[Stored records]

---

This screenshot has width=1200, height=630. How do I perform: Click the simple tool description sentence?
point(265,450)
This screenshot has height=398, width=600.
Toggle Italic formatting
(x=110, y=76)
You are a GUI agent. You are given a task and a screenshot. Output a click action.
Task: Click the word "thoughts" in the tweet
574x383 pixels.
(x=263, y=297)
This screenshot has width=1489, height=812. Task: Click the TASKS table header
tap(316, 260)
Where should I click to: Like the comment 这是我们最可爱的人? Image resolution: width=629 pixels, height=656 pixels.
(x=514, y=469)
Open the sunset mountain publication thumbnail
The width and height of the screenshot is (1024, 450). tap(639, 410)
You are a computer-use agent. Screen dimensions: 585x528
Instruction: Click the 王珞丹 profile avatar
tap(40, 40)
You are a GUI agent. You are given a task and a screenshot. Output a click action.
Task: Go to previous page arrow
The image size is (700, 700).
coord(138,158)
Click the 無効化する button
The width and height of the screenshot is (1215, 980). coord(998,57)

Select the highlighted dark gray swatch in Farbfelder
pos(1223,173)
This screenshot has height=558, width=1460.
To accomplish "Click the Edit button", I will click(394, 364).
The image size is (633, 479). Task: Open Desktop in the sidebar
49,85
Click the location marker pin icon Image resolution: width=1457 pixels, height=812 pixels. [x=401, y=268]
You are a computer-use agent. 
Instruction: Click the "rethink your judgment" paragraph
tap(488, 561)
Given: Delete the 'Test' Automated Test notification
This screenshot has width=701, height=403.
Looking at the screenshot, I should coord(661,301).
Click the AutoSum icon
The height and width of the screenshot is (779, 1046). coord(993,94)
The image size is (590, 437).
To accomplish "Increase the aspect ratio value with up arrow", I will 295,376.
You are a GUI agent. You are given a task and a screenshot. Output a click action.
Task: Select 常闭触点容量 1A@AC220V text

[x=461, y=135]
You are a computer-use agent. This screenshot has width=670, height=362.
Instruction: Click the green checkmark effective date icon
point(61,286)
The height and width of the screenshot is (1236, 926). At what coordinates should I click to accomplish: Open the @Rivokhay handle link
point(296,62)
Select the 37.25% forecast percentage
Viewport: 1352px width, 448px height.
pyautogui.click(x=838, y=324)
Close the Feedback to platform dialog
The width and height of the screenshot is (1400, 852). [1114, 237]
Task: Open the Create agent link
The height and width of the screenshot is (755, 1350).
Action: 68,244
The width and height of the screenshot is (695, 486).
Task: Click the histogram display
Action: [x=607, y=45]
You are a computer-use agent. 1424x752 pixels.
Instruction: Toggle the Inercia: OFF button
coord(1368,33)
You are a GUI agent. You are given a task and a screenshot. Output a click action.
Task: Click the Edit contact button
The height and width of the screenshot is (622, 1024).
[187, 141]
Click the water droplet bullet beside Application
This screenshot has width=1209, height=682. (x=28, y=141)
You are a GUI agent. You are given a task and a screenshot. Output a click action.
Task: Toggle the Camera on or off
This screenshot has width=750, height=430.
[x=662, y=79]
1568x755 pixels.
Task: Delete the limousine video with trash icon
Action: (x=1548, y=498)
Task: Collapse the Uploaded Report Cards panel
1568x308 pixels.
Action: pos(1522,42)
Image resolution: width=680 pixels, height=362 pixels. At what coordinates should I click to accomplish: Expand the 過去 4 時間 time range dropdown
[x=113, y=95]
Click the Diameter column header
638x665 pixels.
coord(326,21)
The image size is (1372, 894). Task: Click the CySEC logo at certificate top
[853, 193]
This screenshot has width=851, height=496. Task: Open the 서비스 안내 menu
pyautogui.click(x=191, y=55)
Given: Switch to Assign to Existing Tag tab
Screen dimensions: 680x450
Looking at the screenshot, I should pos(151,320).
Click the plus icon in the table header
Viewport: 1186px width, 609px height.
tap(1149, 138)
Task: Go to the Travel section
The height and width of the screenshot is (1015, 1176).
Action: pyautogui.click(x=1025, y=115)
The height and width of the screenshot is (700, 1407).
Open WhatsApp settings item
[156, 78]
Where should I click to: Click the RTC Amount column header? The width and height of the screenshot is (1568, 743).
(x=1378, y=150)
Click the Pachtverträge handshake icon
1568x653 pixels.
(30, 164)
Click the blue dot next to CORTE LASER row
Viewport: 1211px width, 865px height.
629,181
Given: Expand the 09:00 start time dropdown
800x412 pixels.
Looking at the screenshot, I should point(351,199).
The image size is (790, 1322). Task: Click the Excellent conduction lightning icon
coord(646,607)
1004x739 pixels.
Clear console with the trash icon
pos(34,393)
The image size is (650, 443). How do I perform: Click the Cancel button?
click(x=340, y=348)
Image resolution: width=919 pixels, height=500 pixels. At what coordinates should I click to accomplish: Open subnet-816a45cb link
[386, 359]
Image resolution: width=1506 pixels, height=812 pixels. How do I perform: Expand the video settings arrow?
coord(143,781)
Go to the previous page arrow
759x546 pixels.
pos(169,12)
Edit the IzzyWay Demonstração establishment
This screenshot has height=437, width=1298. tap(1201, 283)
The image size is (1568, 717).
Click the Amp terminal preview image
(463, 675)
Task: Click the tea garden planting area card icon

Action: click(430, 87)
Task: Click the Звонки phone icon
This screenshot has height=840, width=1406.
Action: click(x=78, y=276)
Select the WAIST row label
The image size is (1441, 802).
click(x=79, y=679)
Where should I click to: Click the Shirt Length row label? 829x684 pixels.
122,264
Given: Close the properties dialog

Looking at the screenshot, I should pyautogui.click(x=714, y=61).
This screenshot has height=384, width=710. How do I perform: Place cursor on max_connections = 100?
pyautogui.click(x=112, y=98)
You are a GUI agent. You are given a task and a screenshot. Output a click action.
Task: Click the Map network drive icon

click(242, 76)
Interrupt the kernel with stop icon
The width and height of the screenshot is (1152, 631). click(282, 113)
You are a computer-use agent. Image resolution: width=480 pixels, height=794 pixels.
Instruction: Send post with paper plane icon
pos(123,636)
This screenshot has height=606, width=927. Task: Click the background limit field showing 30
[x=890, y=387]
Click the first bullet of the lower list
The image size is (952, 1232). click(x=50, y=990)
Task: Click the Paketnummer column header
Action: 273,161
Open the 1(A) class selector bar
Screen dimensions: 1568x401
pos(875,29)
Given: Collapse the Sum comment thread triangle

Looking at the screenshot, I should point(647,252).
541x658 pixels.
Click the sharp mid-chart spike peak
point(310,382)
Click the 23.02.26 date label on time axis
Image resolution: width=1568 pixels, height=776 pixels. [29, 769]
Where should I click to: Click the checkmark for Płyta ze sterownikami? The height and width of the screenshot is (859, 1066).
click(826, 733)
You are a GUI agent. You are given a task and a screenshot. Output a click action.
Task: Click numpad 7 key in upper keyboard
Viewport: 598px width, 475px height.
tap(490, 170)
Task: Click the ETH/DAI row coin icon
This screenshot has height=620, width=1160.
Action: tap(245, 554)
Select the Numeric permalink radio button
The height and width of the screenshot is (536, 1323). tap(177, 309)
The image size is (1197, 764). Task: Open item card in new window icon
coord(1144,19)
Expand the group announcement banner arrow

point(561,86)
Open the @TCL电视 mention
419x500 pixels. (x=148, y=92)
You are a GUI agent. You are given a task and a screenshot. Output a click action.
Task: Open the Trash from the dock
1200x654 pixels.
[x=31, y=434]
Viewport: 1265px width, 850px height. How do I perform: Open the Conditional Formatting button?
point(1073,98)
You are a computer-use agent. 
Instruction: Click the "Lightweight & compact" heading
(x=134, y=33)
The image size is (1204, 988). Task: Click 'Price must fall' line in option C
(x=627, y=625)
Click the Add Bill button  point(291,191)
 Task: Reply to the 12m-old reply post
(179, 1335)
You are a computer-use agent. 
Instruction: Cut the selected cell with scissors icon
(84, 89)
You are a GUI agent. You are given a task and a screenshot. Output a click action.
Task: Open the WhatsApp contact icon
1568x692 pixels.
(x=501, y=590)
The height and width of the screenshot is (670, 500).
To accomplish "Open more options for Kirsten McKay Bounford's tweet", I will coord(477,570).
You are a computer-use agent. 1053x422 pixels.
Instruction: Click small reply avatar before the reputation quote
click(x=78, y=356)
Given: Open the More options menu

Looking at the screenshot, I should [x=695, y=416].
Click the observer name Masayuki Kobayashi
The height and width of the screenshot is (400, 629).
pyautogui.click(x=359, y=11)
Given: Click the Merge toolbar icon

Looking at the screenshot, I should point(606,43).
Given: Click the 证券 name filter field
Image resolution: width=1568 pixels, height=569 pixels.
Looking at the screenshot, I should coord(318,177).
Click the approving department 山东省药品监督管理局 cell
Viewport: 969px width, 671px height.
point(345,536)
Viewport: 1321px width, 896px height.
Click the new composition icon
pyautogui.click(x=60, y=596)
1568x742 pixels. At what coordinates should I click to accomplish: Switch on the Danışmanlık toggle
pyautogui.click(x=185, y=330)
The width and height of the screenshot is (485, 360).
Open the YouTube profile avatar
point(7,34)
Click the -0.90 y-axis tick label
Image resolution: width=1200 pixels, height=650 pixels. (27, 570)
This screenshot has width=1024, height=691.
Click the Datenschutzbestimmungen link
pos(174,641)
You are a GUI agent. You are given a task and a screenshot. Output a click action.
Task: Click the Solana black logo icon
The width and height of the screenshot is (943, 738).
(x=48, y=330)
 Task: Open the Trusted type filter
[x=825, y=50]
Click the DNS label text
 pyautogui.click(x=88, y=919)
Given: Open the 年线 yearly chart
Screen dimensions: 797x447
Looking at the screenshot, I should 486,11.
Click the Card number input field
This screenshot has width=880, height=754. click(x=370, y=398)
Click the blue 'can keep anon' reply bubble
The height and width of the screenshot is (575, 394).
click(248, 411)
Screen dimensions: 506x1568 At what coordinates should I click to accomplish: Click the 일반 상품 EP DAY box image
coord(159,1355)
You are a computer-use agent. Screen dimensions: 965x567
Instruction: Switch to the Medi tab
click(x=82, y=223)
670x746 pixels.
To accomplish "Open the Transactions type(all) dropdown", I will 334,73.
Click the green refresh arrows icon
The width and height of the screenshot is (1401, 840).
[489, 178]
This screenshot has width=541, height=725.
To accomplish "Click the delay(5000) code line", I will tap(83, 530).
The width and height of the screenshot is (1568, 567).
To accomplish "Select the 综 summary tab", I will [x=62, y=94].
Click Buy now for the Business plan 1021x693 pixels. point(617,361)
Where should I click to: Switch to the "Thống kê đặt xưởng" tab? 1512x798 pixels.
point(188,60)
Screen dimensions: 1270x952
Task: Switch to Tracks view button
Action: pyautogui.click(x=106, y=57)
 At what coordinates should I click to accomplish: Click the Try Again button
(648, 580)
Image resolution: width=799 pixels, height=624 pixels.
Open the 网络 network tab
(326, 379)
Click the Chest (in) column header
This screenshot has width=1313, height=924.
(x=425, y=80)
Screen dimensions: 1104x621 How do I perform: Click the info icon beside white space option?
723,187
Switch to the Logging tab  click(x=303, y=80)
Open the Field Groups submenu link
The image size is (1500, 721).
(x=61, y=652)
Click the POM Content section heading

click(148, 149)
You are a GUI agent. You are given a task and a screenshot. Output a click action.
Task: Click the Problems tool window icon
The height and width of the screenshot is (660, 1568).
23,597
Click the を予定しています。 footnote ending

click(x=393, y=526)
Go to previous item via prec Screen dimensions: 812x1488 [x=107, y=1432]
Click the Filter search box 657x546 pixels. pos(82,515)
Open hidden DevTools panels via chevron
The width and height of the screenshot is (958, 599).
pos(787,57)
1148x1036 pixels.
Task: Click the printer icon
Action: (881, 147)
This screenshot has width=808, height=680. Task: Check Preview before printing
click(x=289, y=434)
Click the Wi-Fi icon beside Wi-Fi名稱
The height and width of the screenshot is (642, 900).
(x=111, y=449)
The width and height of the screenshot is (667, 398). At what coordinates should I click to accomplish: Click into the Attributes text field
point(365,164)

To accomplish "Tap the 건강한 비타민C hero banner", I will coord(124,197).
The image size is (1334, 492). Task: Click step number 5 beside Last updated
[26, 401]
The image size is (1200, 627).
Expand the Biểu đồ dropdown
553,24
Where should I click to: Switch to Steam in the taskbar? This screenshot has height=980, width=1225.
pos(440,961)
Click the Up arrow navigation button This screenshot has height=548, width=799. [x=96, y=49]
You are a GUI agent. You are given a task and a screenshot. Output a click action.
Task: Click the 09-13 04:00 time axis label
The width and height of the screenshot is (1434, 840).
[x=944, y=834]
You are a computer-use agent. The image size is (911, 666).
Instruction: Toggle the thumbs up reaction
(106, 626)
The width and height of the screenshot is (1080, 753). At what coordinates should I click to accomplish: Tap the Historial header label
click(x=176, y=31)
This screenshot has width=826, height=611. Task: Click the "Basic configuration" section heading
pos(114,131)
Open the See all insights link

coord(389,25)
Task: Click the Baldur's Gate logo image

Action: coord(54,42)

---

Tally up the lines in the records that contain the word "contact" and give only the total.

2